I do wish there were longer samples, though. (I'm much more interested in the
puzzles than applying for an engineering position.)

------
dejan
To me this seems ridiculous. A real programmer would not answer stupid time-
wasters like that, as should have a sense of pragmatism. Want to show how good
programmer you are? Show me what you did just for fun of the problem. Show me
a problem others have not recognized yet and tell me how you can solve it.

Programmer is not meant to be a problem-solving machine, unless a narrow one
that loves a life in a cubicle, as a mad scientist. Those days are over.

Don't give me ridiculous puzzles that do no good to anyone - I use my time to
do greater things. A challenge to me is not an algorithm, but turning
something difficult in something easy. An idea, not algorithm is what should
be taken in consideration. An engineer doesn't know everything about
everything, but knows enough to recognize and quickly learn more on the topic.
Solving a problem like this is just a time waster, and the one who created on
the other side just thinks he is so cool because he is creating puzzles. Solve
a real problem, not made up to show how good you are. But I guess those
puzzles comply with Facebook values...none..
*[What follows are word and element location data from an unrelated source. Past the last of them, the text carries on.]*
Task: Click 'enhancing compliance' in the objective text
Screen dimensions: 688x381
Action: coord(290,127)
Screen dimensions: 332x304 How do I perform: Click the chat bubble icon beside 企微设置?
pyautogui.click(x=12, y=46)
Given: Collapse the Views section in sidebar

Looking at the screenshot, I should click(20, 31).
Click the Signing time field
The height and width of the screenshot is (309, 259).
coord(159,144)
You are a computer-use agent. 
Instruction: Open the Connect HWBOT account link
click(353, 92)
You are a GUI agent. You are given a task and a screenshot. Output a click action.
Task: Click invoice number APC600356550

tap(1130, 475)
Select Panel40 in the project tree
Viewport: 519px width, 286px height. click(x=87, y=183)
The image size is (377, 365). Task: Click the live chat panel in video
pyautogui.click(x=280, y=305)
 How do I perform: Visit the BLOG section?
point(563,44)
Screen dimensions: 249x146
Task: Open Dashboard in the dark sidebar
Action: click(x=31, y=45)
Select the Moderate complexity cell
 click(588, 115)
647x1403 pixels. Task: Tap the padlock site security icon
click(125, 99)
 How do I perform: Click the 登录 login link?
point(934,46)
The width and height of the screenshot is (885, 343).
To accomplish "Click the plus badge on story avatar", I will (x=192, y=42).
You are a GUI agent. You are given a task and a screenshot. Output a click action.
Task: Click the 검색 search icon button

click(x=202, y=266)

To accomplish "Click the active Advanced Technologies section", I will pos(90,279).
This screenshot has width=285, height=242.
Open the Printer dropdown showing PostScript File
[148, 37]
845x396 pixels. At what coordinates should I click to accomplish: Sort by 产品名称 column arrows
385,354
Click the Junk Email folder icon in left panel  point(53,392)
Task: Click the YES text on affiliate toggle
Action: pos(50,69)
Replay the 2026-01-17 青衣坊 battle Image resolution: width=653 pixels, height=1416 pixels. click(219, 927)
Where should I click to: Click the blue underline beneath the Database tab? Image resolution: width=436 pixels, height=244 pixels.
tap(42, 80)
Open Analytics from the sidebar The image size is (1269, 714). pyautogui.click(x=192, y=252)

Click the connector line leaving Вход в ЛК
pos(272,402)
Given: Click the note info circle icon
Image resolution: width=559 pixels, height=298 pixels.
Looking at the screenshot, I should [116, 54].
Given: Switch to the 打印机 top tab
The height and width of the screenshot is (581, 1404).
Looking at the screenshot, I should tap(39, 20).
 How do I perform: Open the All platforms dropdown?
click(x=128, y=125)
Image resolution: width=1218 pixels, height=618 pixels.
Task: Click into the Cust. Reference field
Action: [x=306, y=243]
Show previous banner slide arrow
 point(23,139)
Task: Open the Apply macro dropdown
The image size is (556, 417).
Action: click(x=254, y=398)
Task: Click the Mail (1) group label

These puzzles seem to me just as if they want to hire people who are desperate
to work for them. It seems it's the new trend in recruiting.

------
leecho0
I dunno, these problems aren't very puzzle-y, they look like job interview
questions. I'd rather do top-coder questions or wu riddles.

------
anupj
I tried sending them an email with a build.xml file, and a java src file. But
they've sent me an email stating that the build failed, even though the build
works on my machine.

The src file is called hoppity.java. The build file compiles the class in the
current directory, and copies the file in the same current directory.